Michał Borsuk michal.borsuk at gmail.com
Wed Jan 12 08:45:49 GMT 2011


Am 12.01.2011 00:54, schrieb Vincent Pottier:
> Le 11/01/2011 18:25, Michał Borsuk a écrit :
>>
>>     I totally agree! For me it was a very timeconsuming search when I
>>     tried to figure out how to set the role of an element in the route. I
>>     found contradicting wiki pages 
>>
>>
>> YES! that's the point, and that's been said before. Make the wiki 
>> pages clear, call it "standard", and there you go.
> When a new comer is mapping on JOSM, 
You put "newcomer" and "JOSM" in one sentence?

> with a good interface, 

cough cough. JOSM and good interface? I beg your pardon? You clearly 
forgot your beginnings. JOSM is the essential tol for the advanced user, 
but it's the least friendly (and ugliest) piece of software out of the 
three.

> he has not his eyes in the wiki.
> It is easier for him to manage a one way relation, and an other one 
> way relation.
We are clearly talking about two different things.
>>
>>     an when I found the Oxomoa scheme with
>>     different relations for each direction I thought this is a quite
>>     simple
>>     solution for the confutision.
>>
>>
>> Again, how do you implement it in Potlatch?
> It is an other matter. We don't map for the editors. And Potlatch 
> evolves. JOSM did it.
You didn't answer my question.
>> How about changing the route temporarily? How about Paris RER, which 
>> has several trains with different destinations?
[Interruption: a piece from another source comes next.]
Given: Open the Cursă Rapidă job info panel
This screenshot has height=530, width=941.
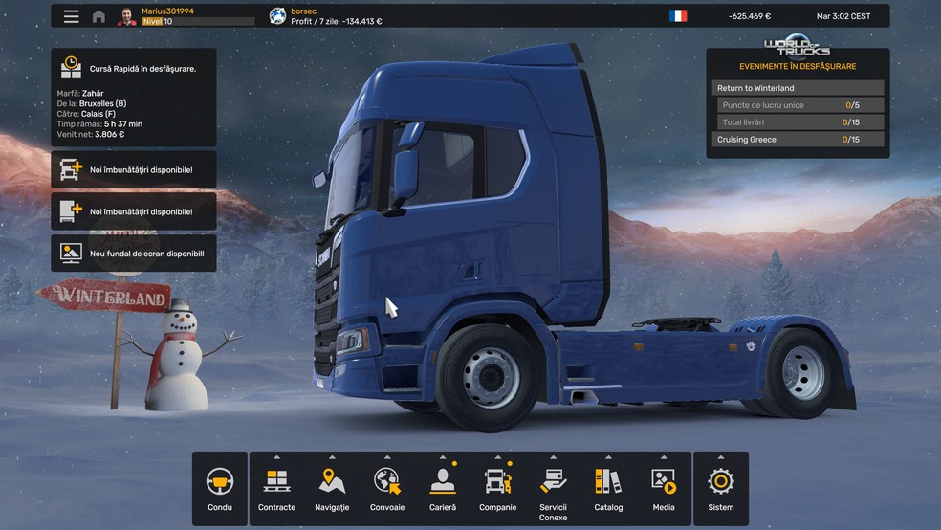Looking at the screenshot, I should pyautogui.click(x=134, y=98).
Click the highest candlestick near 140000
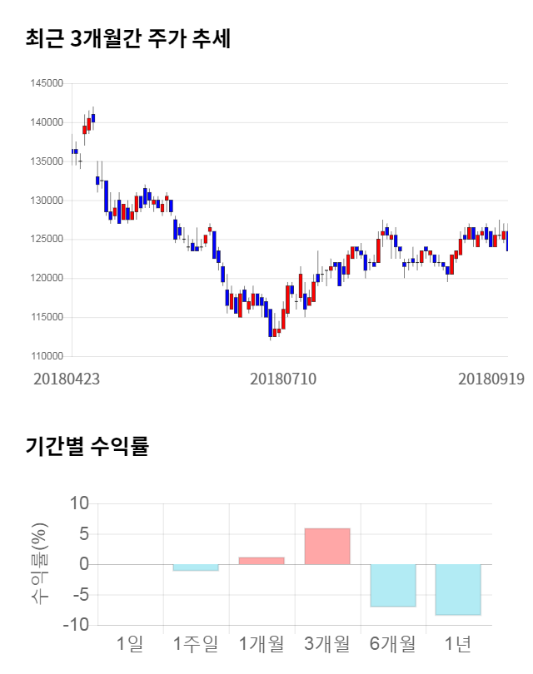 [x=93, y=117]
Do we produce 12 
>> relations for line X, which has 6 variants? Possible, but crazy.
> OK, the new comer will do maintenance on potlatch for the French RER ?
No, not a newcomer. Let me quote the question again, because you may 
have lost it in the text: /"How about Paris RER, which has several 
trains with different destinations? Do we produce 12 relations for line 
X, which has 6 variants?"
/
How non-time-consuming is this for an advanced user, and how do you 
perform this without installing Java?
/
/
> They are people with more skill, and other tools for that.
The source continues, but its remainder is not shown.